This article appeared in the News Guard reporting on the March 8th City Council meeting. As the article reports it is our understanding that the City Attorney must still draft the ordinance and that the DLWID will hold at least one public meeting on the matter once a draft ordinance is made available for review.
By Patrick Alexander
The News Guard 3/10/2010 5:00:00 AM
A septic system inspection program with water shut-off as the ultimate penalty for non-compliance is set to become law after Lincoln City Council approved the approach at its March 8 meeting.
Details of the program will be decided later this year through a process that will include public hearings but both Council and the Devils Lake Water Improvement District (DLWID) board of directors have agreed on the main points:
- The program will require all 632 properties with septic systems within the Devils Lake watershed to have an inspection every 10 years.
- Properties whose systems are seen as being most at risk of failure, due to age or the type of tank used, will be top priorities for inspection.

----

■ **Questions**:
[1] Transcribe the septic inspection article between "Details of the" and "priorities for inspection.", inclusive.
[2] Pick up the septic inspection article after its last sentence and continue it.

Dataset excerpts
----

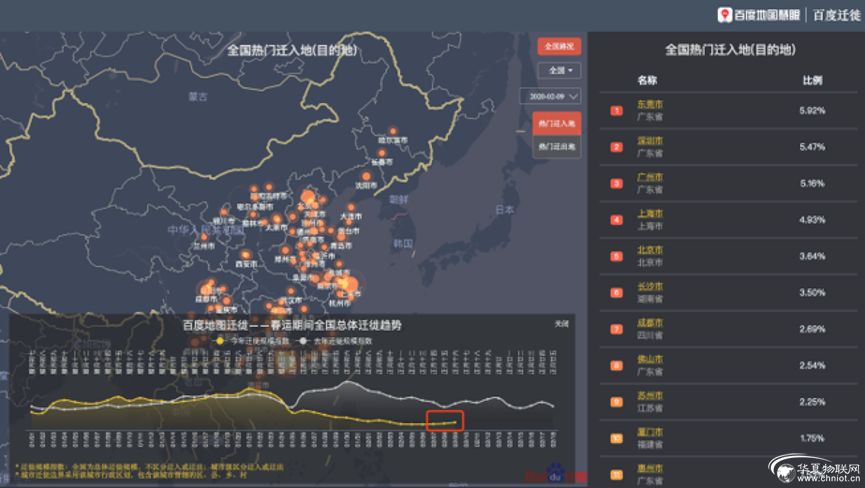865x488 pixels.
Task: Click the 比例 column header
Action: pyautogui.click(x=812, y=80)
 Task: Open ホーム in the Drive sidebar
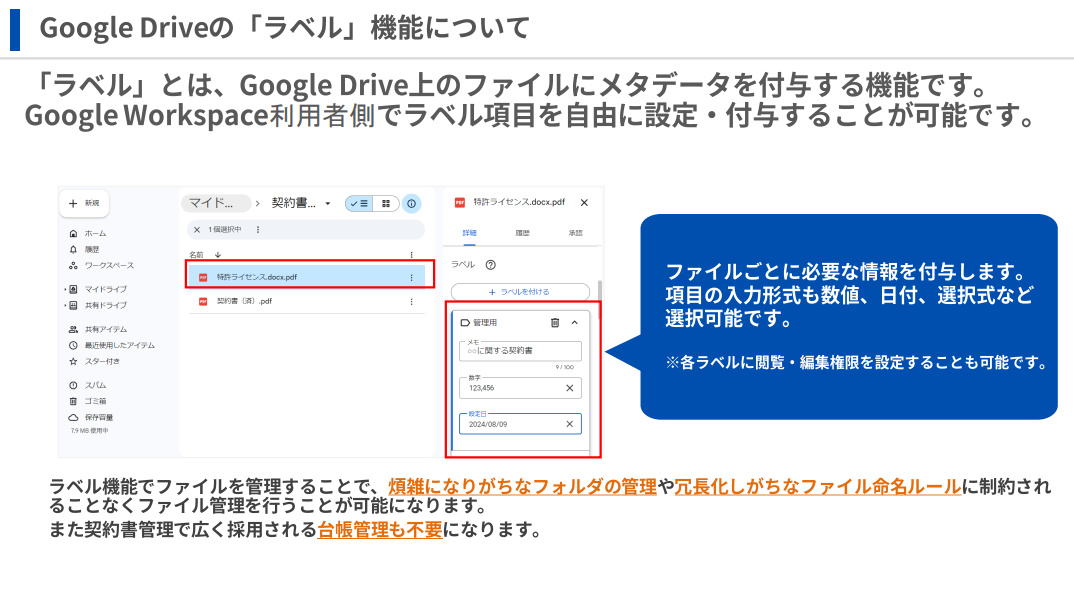coord(95,233)
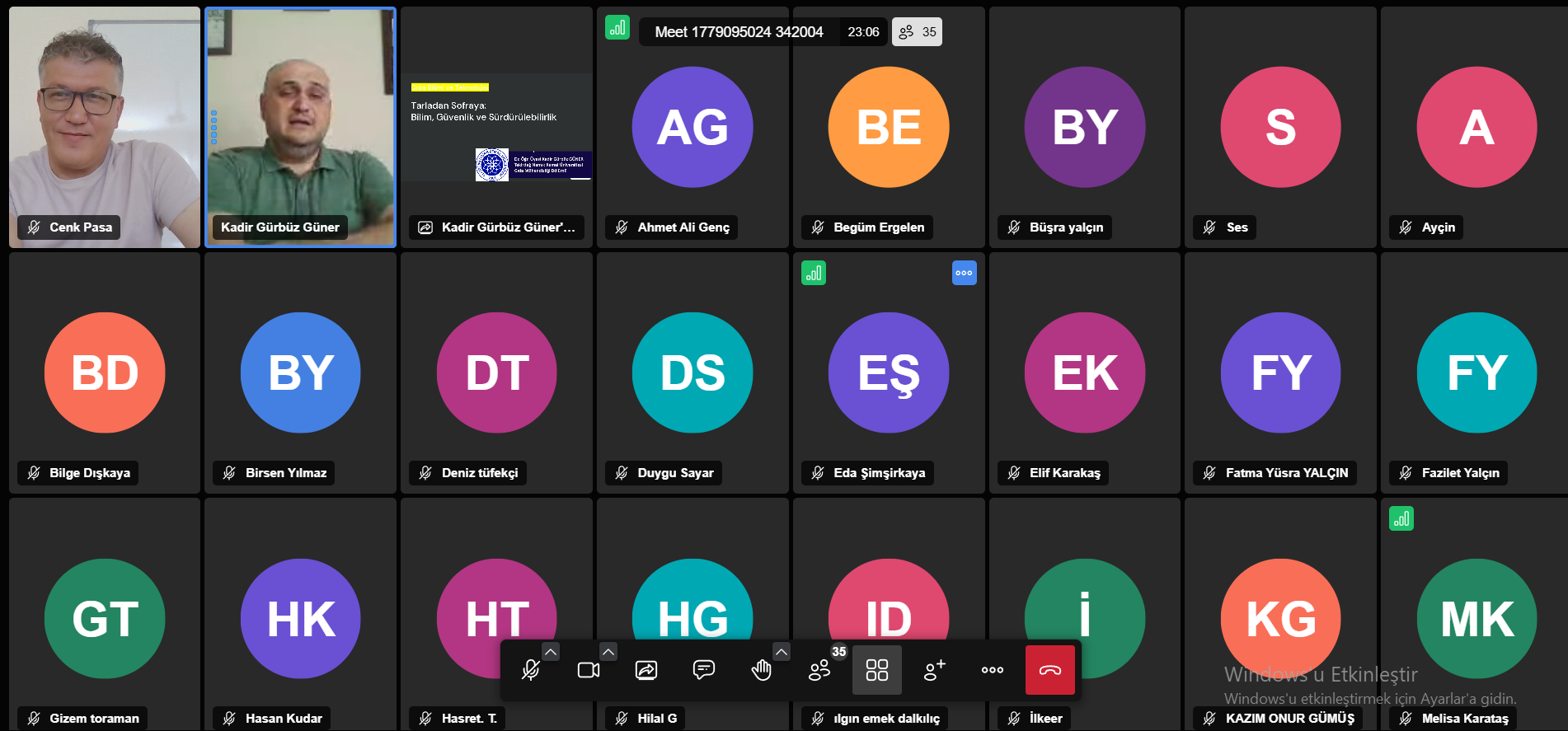
Task: Open the connection quality indicator on Ahmet Ali Genç's tile
Action: tap(617, 28)
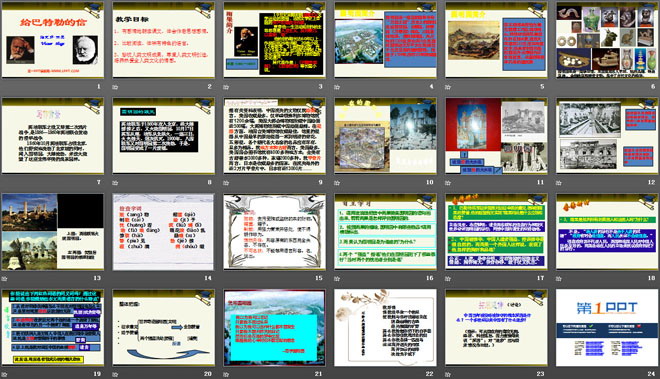The height and width of the screenshot is (379, 660).
Task: Click the animation star icon under slide 13
Action: pos(5,278)
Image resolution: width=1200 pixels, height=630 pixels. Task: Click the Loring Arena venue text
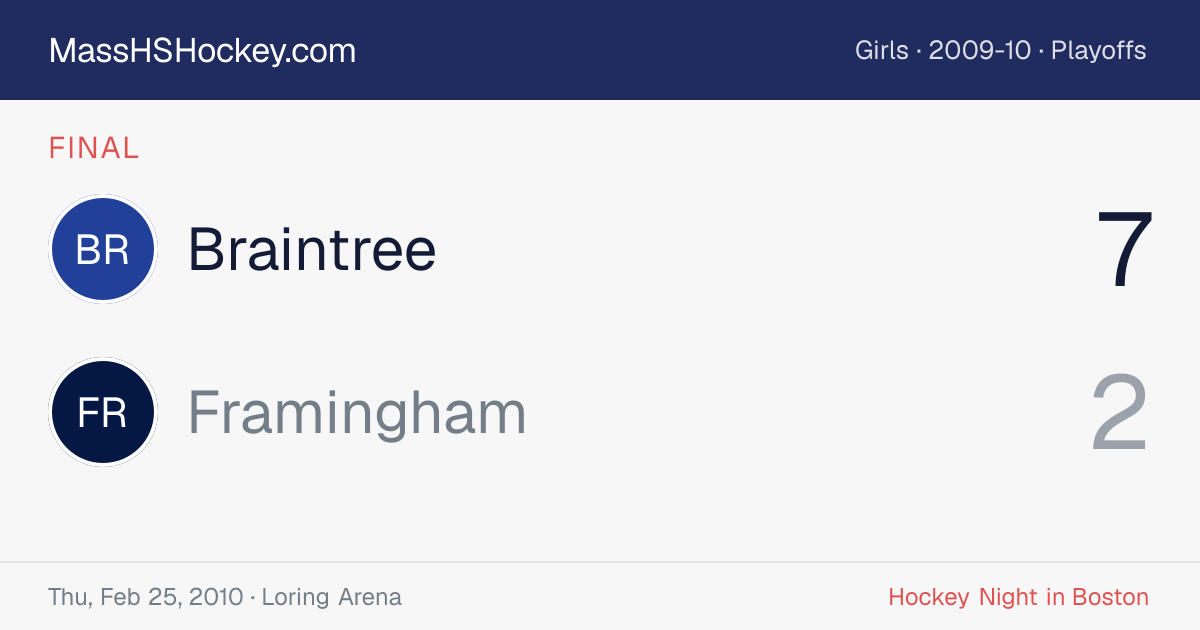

----

■ **Numbered responses**:
[1]
Details of the program will be decided later this year through a process that will include public hearings but both Council and the Devils Lake Water Improvement District (DLWID) board of directors have agreed on the main points:
- The program will require all 632 properties with septic systems within the Devils Lake watershed to have an inspection every 10 years.
- Properties whose systems are seen as being most at risk of failure, due to age or the type of tank used, will be top priorities for inspection.

[2]
- The City will contract with a private operator to do the inspections, with individual property owners footing the bill.
- Septic tanks will be pumped only if the inspector deems it beneficial to the system.
The program would require that the inspector report any failing septic system to the County, which would then be obliged under state law to work with the property owner to address the problem, at the property owner’s expense.
Councilor Chester Noreikis opposed the compulsory approach and asked his colleagues to consider a voluntary inspection program instead.
He said a softer approach would allow the City to gather data upon which to base future decisions.
“We do not have any data regarding failing septic systems in the Devils Lake watershed,” he said. “No data on which are failing and no data on which are functioning properly. We do not know if we have a ‘problem’ that needs to be ‘fixed.'”
Noreikis said using the threat of water shut-off as “a very large hammer” would give the public more reason to mistrust, resent or hate government.
Instead, he proposed that DLWID pay for sanitary surveys for any interested watershed property owners.
The survey would consist of an inspector looking at the septic set-up, checking for telltale odors and using a dye to test whether systems are discharging sewage directly into the lake.
City Manager David Hawker said he feared a voluntary program would mirror the experience of the Eugene Water and Electric Board, which, in 2008 and 2009, offered free inspections to 750 septic tank owners in its service area and had just 309 takers.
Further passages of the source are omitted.